A: Jonathan M. Borwein, David H. Bailey and Roland Girgensohn discuss this and related formulae for $\pi$ in their book "Experimentation in Mathematics" (see Section 1.1, p. 3). They claim that

The integral was apparently shown by Kurt Mahler to his students in
  the mid-1960s, and it had appeared in a mathematical examination at the
  University of Sydney in November, 1960.

They mention also a paper by Beuker who further developed the method of integral representations to obtain the irrationality estimate 
$$\left|\pi-\frac{p}{q}\right|\geq\frac{1}{q^{21.04...}},$$
which holds true for all integers $p$, $q$ with sufficiently large $q$. The exponent $21.04...$ is rather far from being optimal. 
A draft of the book is freely available on J.M. Borwein's home page.
A: This integral has a series counterpart
$$\sum_{k=0}^\infty \frac{240}{(4k+5)(4k+6)(4k+7)(4k+9)(4k+10)(4k+11)}=\frac{22}{7}-\pi$$
https://math.stackexchange.com/a/1657416/134791
(UPDATE Peter Bala New series for old functions https://oeis.org/A002117/a002117.pdf, 2009, formula 5.1)
Equivalently,
$$\sum_{k=1}^\infty \frac{240}{(4k+1)(4k+2)(4k+3)(4k+5)(4k+6)(4k+7)}=\frac{22}{7}-\pi$$
which may be seen as the first truncation of
$$\sum_{k=0}^\infty \frac{240}{(4k+1)(4k+2)(4k+3)(4k+5)(4k+6)(4k+7)}=\frac{10}{3}-\pi$$
Therefore, this series shows the following path to $\frac{22}{7}$ 
$$\frac{10}{3}-\frac{240}{1·2·3·5·6·7}=\frac{10}{3}-\frac{2·5!}{\frac{7!}{4}}=\frac{10}{3}-\frac{8·5!}{5!6·7}=\frac{1}{3}\left(10-\frac{4}{7}\right)=\frac{1}{3}·\frac{66}{7}=\frac{22}{7}$$
also illustrating how only $7$ remains.
A: Generalizations are discussed in S. K. Lucas, Integral approximations to $\pi$ with nonnegative integrands, Amer Math Monthly 116 (2009) 166-172. If you don't have access to the Monthly, you can find a preprint on Lucas' website.
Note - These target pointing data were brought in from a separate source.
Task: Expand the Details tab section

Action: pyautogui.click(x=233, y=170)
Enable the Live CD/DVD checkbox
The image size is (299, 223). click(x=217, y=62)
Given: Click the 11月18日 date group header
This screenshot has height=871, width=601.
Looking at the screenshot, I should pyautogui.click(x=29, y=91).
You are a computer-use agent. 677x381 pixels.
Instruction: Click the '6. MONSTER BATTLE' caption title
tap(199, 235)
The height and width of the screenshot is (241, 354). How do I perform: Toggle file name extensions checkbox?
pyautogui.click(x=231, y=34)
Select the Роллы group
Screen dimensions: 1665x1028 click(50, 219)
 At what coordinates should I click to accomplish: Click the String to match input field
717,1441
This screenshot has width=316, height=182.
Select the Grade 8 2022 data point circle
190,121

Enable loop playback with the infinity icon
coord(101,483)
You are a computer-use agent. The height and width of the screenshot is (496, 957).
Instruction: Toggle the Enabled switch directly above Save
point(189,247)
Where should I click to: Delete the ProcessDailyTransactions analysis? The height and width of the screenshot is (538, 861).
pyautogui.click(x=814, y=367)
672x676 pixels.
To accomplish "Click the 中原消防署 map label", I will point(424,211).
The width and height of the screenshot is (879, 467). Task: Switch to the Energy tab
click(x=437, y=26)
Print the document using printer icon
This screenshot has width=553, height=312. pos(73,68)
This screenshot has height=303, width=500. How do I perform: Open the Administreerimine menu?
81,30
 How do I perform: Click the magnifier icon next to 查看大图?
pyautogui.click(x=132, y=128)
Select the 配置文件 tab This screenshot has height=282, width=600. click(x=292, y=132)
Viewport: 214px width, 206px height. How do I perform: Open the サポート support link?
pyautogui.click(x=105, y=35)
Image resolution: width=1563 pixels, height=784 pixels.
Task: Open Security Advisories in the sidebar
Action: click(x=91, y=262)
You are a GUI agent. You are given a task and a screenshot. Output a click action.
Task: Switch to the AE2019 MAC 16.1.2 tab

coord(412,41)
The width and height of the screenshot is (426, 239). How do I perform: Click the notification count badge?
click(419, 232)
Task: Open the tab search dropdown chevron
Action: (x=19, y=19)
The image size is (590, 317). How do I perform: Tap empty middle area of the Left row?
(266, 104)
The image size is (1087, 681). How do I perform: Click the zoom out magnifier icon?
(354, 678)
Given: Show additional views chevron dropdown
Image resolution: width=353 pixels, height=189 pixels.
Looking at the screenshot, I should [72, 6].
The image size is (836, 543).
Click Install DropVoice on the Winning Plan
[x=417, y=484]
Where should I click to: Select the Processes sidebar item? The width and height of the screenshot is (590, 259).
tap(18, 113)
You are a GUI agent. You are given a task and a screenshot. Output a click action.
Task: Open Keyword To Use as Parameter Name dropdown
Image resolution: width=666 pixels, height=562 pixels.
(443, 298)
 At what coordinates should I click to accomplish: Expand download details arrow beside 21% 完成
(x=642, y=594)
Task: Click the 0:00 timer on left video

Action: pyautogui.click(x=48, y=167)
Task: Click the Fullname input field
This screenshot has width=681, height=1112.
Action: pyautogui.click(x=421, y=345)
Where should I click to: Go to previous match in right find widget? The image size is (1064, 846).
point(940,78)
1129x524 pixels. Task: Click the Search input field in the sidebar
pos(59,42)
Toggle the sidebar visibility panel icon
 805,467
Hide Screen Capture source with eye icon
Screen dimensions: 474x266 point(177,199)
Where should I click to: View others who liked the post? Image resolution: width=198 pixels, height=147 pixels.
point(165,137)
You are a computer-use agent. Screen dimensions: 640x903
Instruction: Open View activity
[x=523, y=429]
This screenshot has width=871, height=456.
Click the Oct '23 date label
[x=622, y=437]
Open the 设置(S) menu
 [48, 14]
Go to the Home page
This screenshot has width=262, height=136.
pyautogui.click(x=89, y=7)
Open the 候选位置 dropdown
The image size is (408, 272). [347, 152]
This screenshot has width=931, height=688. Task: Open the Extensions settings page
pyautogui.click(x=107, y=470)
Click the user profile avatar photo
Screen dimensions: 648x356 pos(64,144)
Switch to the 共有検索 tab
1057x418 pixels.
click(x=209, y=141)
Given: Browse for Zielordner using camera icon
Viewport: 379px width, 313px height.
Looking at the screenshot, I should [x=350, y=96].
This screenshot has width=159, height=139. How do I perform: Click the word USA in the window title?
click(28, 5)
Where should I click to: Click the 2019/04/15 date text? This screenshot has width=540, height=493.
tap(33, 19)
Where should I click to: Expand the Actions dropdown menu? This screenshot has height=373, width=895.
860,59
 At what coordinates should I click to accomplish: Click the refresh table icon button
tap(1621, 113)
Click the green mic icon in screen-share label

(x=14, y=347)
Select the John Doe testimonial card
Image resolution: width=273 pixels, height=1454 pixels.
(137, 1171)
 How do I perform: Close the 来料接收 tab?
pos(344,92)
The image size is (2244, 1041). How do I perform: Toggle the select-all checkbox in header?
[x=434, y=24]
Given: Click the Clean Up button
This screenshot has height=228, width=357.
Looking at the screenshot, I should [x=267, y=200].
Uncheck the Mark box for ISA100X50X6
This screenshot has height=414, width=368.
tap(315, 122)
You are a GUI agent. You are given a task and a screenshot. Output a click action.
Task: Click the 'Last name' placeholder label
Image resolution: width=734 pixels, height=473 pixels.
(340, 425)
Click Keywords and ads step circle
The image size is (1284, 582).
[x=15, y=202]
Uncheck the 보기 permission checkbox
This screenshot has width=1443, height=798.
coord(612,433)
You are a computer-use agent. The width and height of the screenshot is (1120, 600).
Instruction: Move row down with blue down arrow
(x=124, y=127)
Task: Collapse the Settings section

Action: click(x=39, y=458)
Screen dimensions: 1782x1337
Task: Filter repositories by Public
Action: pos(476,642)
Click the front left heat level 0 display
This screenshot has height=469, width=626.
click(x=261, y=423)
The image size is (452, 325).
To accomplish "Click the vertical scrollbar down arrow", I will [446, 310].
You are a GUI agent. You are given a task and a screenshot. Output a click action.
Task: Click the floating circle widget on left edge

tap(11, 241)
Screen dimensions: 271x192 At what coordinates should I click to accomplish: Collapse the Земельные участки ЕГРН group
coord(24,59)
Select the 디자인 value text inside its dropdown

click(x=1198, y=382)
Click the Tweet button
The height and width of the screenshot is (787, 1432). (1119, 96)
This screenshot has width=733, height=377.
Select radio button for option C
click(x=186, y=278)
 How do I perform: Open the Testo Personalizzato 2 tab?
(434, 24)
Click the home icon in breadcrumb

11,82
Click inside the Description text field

Lucas agrees with Wikipedia in citing Dalzell. You might also want to see Lucas' earlier paper, Integral proofs that $355/113\gt\pi$, Gazette Aust. Math. Soc. 32 (2005) 263-266.
A: It may be covered by the articles referred to in the earlier answers, but if you integrate
$$\frac{(x-x^2)^{8k+4}}{1+x^2}$$ over the unit interval (for $k$ a non-negative integer), and
rewrite $(x-x^2)^{8k+4}$ as $x^{8k+4}(1+x^{2} -2x)^{4k+2}$, then rewrite
$2^{4k+2}x^{12k+6}$ as $2^{4k+2}(x^{12k+6} +1) -2^{4k+2}$, you can see that 
you get a rational approximation to $2^{4k} \pi$ with an error less than 
$4^{-(8k+4)}$, where the rational approximation is the integral of a polynomial 
with integer coefficients over the unit interval. However the denominator is not usually so straightforward.